**TASK TO CARRY OUT:** Could you print the entries below exactly, starting at the line that contains "You are a computer-use" and stopping after the last one?

:::::

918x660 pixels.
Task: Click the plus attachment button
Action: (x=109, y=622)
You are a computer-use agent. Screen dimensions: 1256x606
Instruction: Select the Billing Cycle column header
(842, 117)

:::::

**SOLUTION TO THE PROBLEM:**
You are a computer-use agent. Screen dimensions: 1256x606
Instruction: Select the Billing Cycle column header
(842, 117)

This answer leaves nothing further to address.